Abstract
The formation of associations between memory items, that enables recall of one memory component by activating another, is a fundamental operation of higher brain function. Recent neural recordings provide insight into the way how such associations are encoded on the level of neurons in the human medial temporal lobe (MTL). We show that important features of these experimental data can be reproduced by a generic neural circuit model consisting of excitatory and inhibitory spiking neurons with data-based short- and long-term synaptic plasticity. A key result of the experimental data and the model is that the association process causes the emergence of overlaps between the assemblies of neurons that encode the memory components. These overlaps appear in the experiments and the model at the same time when the association becomes computationally functional. Hence our model elucidates computational and plasticity processes that are likely to shape memory systems in the brain.
Significance statement One commonly assumes that memory items are encoded by sparsely distributed groups of neurons, often referred to as assemblies, that fire whenever a memory item is activated. An important question is how combinations of several memory items are encoded.
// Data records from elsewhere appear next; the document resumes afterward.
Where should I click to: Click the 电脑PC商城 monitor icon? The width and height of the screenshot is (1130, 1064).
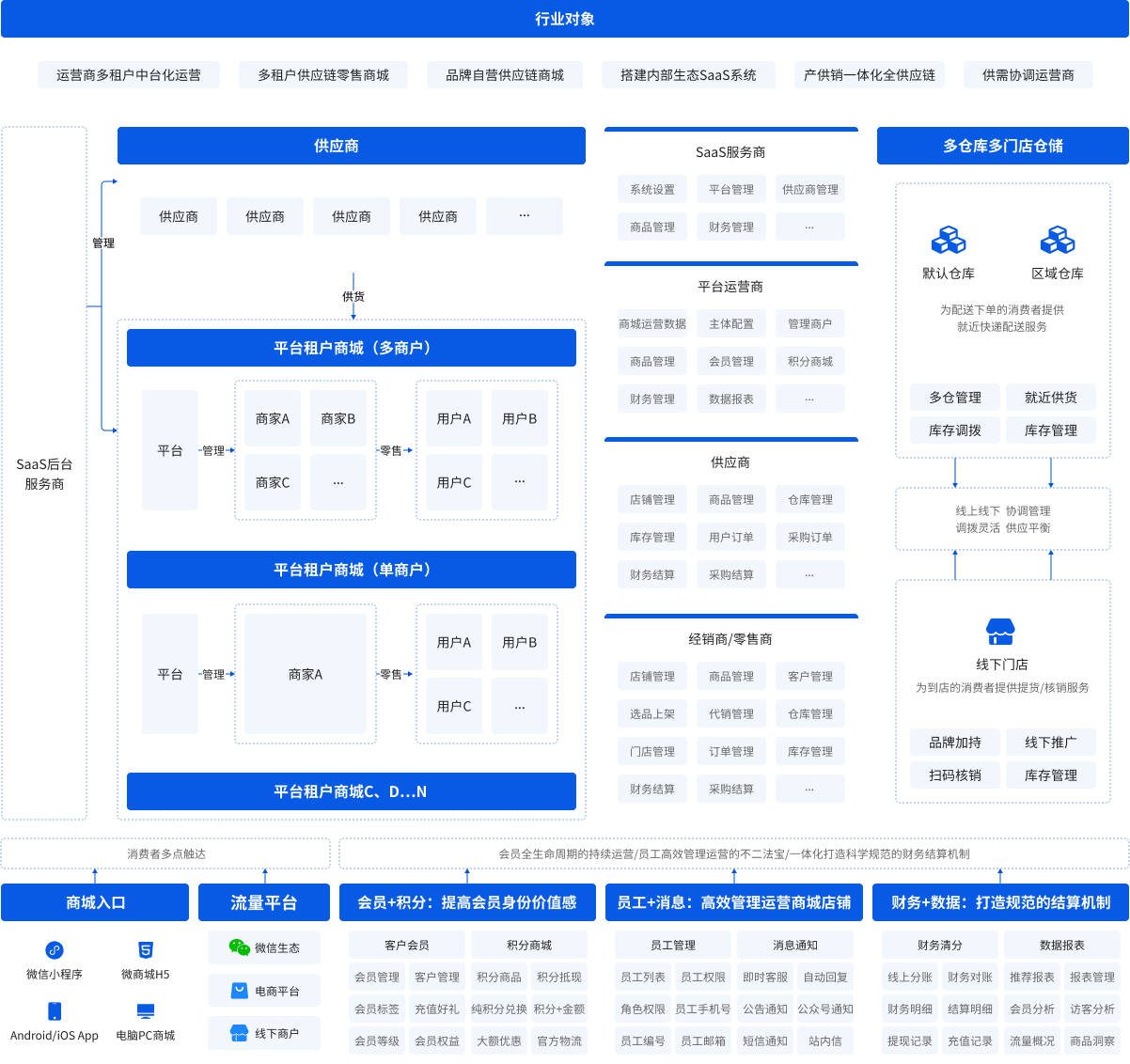tap(146, 1011)
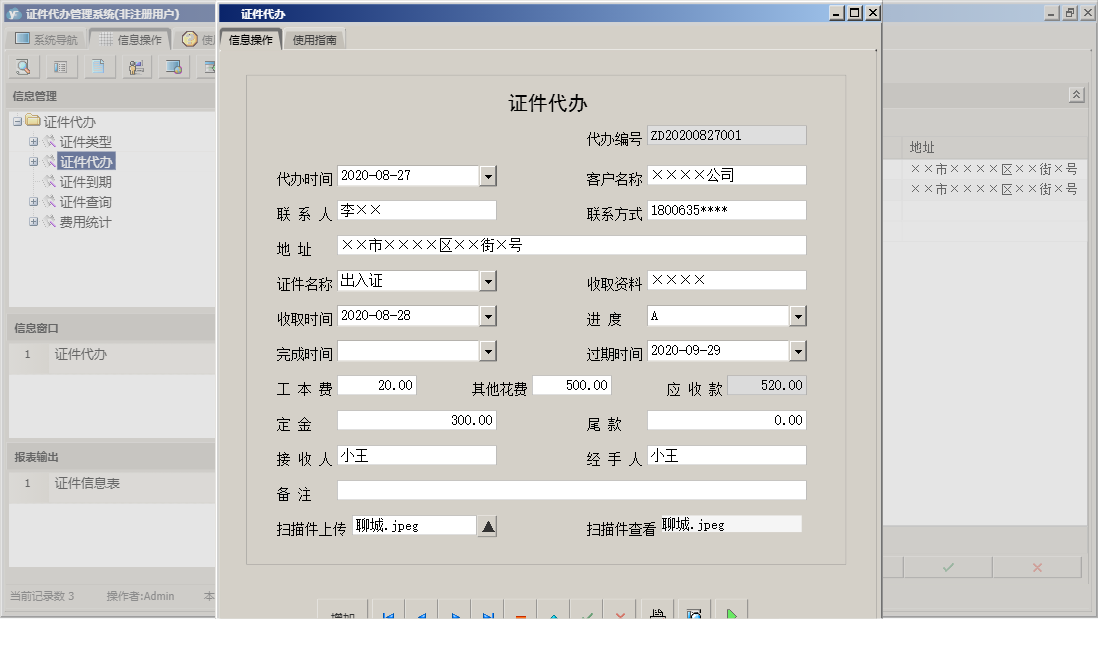The image size is (1098, 645).
Task: Switch to the 使用指南 tab
Action: coord(313,37)
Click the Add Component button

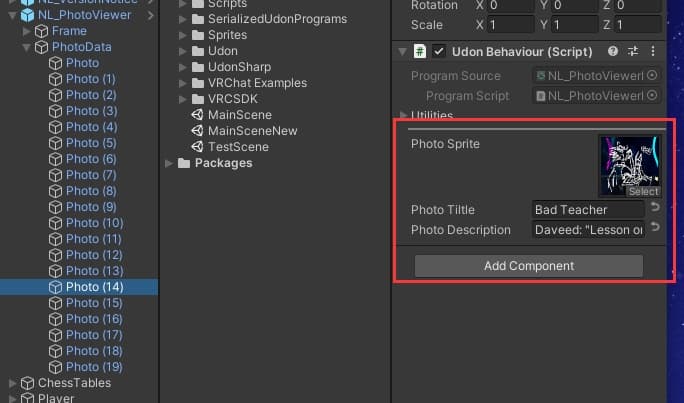[x=528, y=266]
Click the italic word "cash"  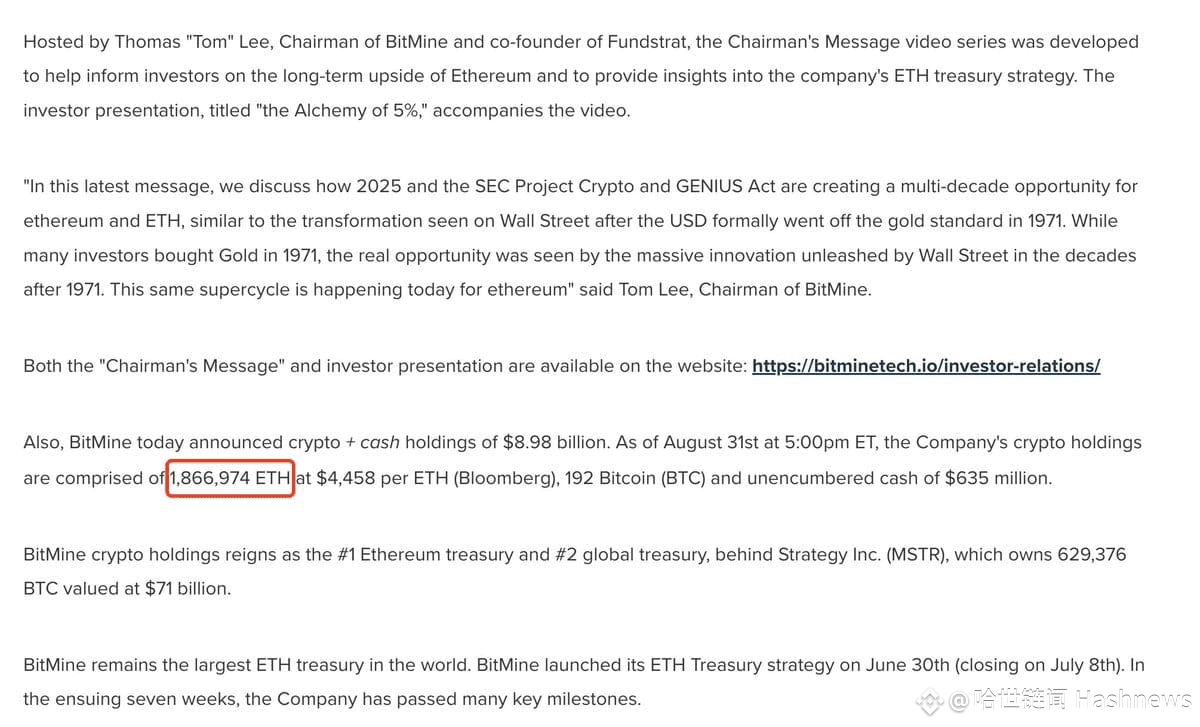[x=380, y=442]
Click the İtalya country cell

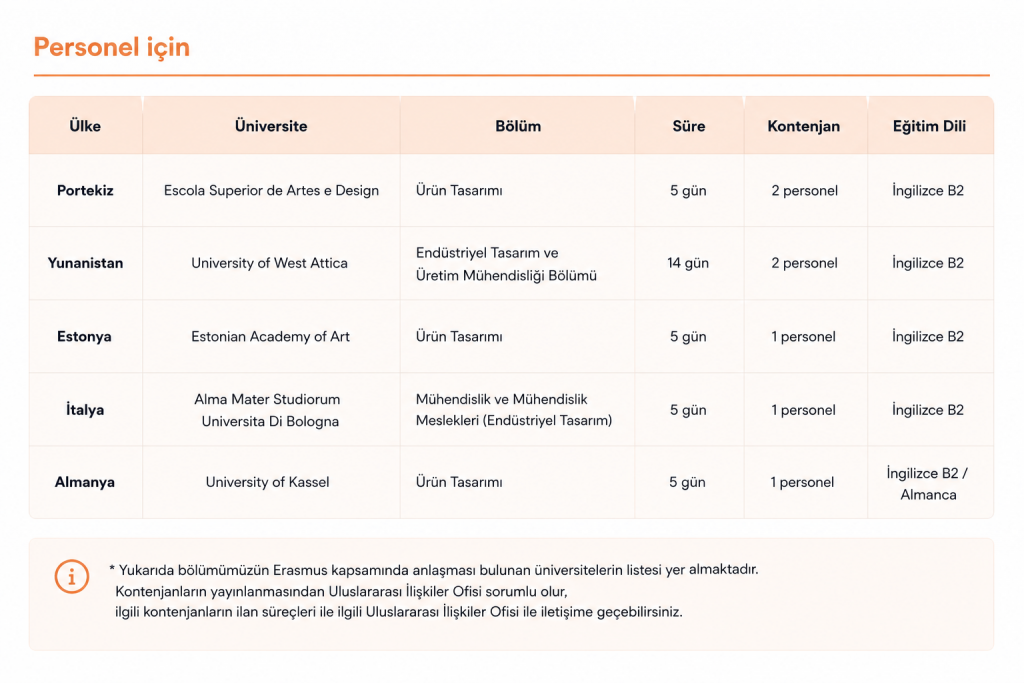tap(85, 409)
Recent experimental data suggest that the assemblies for memory items expand during an association process, so that overlaps of the assemblies emerge. This result is surprising from the perspective of neural network models, where one commonly assumed that assemblies for memory items remain largely invariant. We show that a simple model for recurrent neural circuits with data-based forms of synaptic plasticity reproduces the new experimental data, and thereby provides the basis for more data-based neural network models for memory associations.